Human Rights Watch World Report 1989 - Poland
|Publisher||Human Rights Watch|
|Publication Date||1 January 1990|
|Cite as||Human Rights Watch, Human Rights Watch World Report 1989 - Poland, 1 January 1990, available at: http://www.refworld.org/docid/467bb4971e.html [accessed 28 May 2016]|
In 1989, Poland experienced dramatic political and social changes that have had a strong impact on the human rights situation in that country. These changes, which led to the appointment of the first non-Communist prime minister in post-Yalta Eastern Europe, were first initiated during a series of negotiations between the government and the opposition, held in Warsaw from February 6 to April 5. Most human rights violations in 1989 occurred prior to the April 5 agreement, which re-legalized Solidarity and outlined the plans for profound reforms, including June elections and changes in the political and legal structure.
The Bush administration welcomed the signing of the agreement, calling it "a great day for the Polish people and for freedom." Statements that followed the elections as well as speeches delivered during President Bush's July trip to Poland were similar in tone. But all such statements showed no sign of continued vigilance on human rights issues. The furthest that the administration went in this regard was to send a senior member of the president's delegation to meet with members of the Polish human rights community to be briefed about the state of human rights in Poland.
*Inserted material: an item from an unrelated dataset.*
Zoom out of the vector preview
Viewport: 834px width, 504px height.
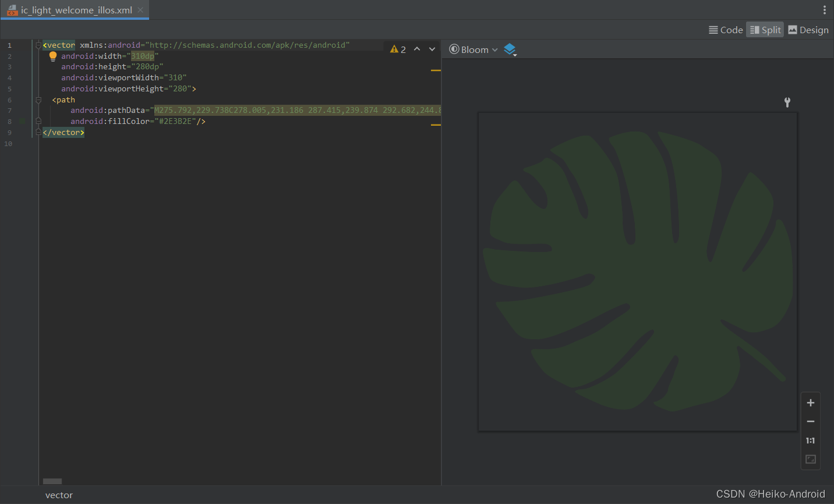(810, 421)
The administration's only pronouncement on human rights in Poland came on January 31, when the State Department spokesman expressed concern over two murders that month of opposition-linked priests. The administration stated its expectation that "Polish authorities will conduct a thorough and rapid investigation" of these killings, but there was no follow-up statement about the two assassinations or any official reaction to a July murder of another opposition priest.
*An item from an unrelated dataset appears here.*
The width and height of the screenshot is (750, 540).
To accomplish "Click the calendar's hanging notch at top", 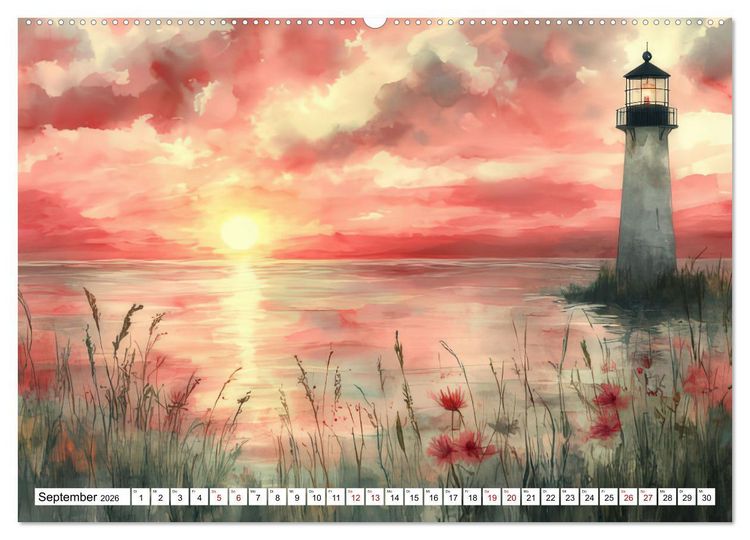I will [x=375, y=22].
While the human rights situation in Poland has improved significantly during the past eight months, we urge the administration to remain vigilant, particularly since the police remain in the hands of those responsible for widespread abuses in the past. The administration should not drop the human rights issues from its Polish agenda on the assumption that democratic changes will automatically guarantee the observance of human rights. The political structure in Poland is new and fragile, and many changes that will have a significant and lasting effect on human rights are yet to come, including amendments to the penal code, reform of the judiciary and revisions of the laws regulating prosecutors. The administration should monitor these issues closely and urge Polish officials to adopt legislative reforms to ensure that the freedoms now being exercised as a matter of governmental grace are secured as a matter of right.